「あなたをこの空間へ引っ張ってあげる!」
 見えない誰かと話しているように見えた。だけど、命の巫女がそう言った瞬間、今まで何もないと思ってた中空に人影のようなものが現われたの。ゆっくりと辺りを見回すその人は、あたしたちと同じように透けてはいたけどやっぱりあたしたちのことは見えていないみたい。でもそんなことよりもあたしを驚かせたのは彼の顔だった。
「え? オレ、か…?」
 隣でシュウがつぶやく。命の巫女には彼の正体が判っていたみたい。シュウとあたしに近づいてきて言った。
「祈りの巫女の左の騎士だよ。こちら側にこようとして命の巫女の力を使ったの。だけど祈りの巫女の騎士ではこの力を完全に操ることはできなかったから、あたしが…!」
「だけどどうしてあいつが成長して…。そうか、オレたちが透けてるのもそういう訳か。でもそれなら――」
「詳しい説明はあとでするからちょっと黙ってて! あたしは彼の力をサポートする。なぜか彼を通じてならこの空間に干渉できるの!」
 シュウと命の巫女が話している間、あたしはずっと『彼』の姿を追っていた。…間違いない。この人はあたしの『シュウ』だ。半分以上風景に溶け込んで、神官の服を着たその輪郭すらはっきりと見ることができなかったけど、その人が放つ優しい雰囲気が伝わってくる。小さな頃からずっと優しくて、いつもあたしを助けてくれたシュウ。5歳で時間を止めてしまって、けっして大人になれなかったはずのシュウが今、大人になった姿で目の前にいるんだ。
 ――シュウ、あたしはここにいるよ。あなたが助けてくれたから、今あたしは村を守るためにここにいるの。
 ――あなたに報いるために生きてきた。シュウが助けてくれた命を、けっして無駄にしちゃいけないんだ、って。
 どうしてここに大人のシュウがいるのか、そんな理屈はあたしにはどうでもよかった。
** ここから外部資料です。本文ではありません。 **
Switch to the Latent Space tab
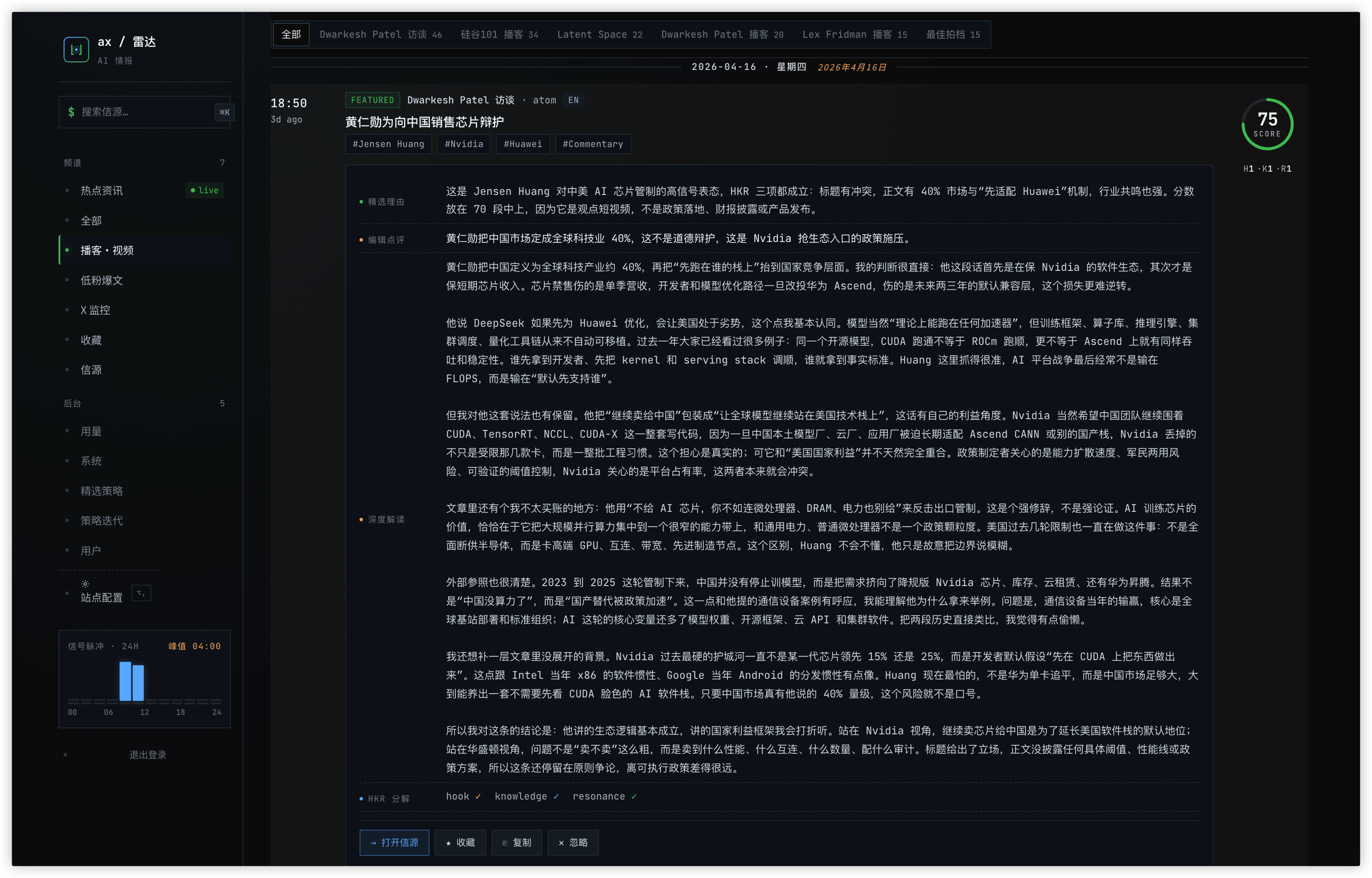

ただ、ここでシュウに会うことができたって、そのことで胸がいっぱいになって、たぶん涙を浮かべてたと思う。シュウは周りを見回していたけど、あたしのことはぜんぜん気づかないみたいで、沼に手を差し伸べた男の子に近づいていったの。シュウはためらいもせず男の子の身体に自分の姿を重ねて、やがて小さな身体に吸収されるようにシュウの透けた身体は見えなくなっていた。